As you move through to the brasserie and bar, Tryka 2,700K linear LED fixtures are used in the coffers and integrated into the banquette and bar fronts, shelving and bottle backlighting. Then, in the dining space, a Firmdale-designed art installation of ceramic vases, fitted into wall niches, features on the restaurant's back wall. It was agreed to uplight the vases from within, creating a soft warm glow and to achieve this, a Toshiba E-Core GLS wide 7W dimmable lamp was fitted in each niche.Each ceramic vase is hollowed in the base and mounted on top of the lamp and the lamp cap and heat sink are sunken to avoid shadowing. The result is a warm understated lighting element that complements other features in the space.
Ham Yard also comes complete with a bowling alley, which makes use of lit brick wall niches at the end of the bowling lanes; lit up to create the effect of moving glowing candles. After much discussion and testing of fibre optic and LEDs, the glowing candle effect was achieved by using LED Feeling’s Flame Bulbs and the Ultimate Beeswax Candle sleeves.

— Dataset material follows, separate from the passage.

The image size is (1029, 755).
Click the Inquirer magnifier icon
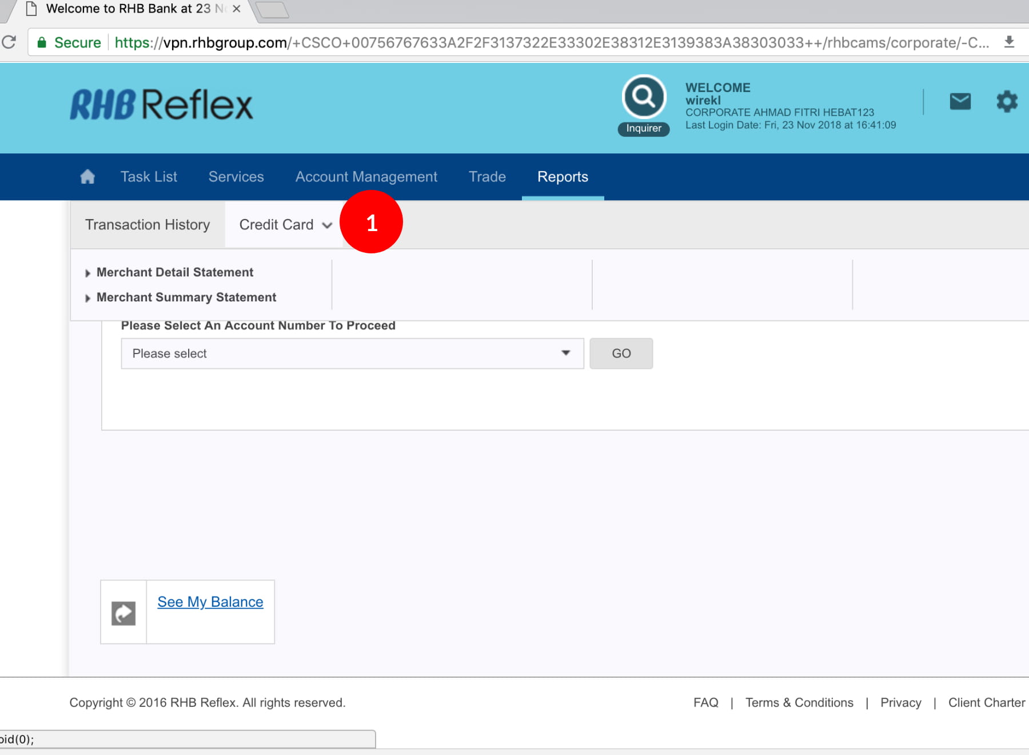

Large prints by artist Howard Hodgkins decorate the bowling alley, all of which are lit by Lucent Prospex Plus wallwash trimless fixtures and Xicato XSM Artist Series LED modules. Moving outside, the courtyard terrace is a public thoroughfare in the heart of bustling Soho, drawing people through the arcade into the hotel courtyard by creating a river of lights recessed into the ground. For this, Cube marker lights in a winding stream pattern, that goes through the arcade to the courtyard, are featured. Above, warm white ERCO cylinder façade luminaires are found while under-canopy DAL Ambiance X100 Directional ID44 LED Xicato downlights in cool ambience surround the entrance to the hotel apartments.
On the whole, the design of the hotel owes its success to a true collaboration between decorative and architectural lighting, which leaves guests with the impression of being in a truly unique environment, which is fun, cutting-edge and unpretentious.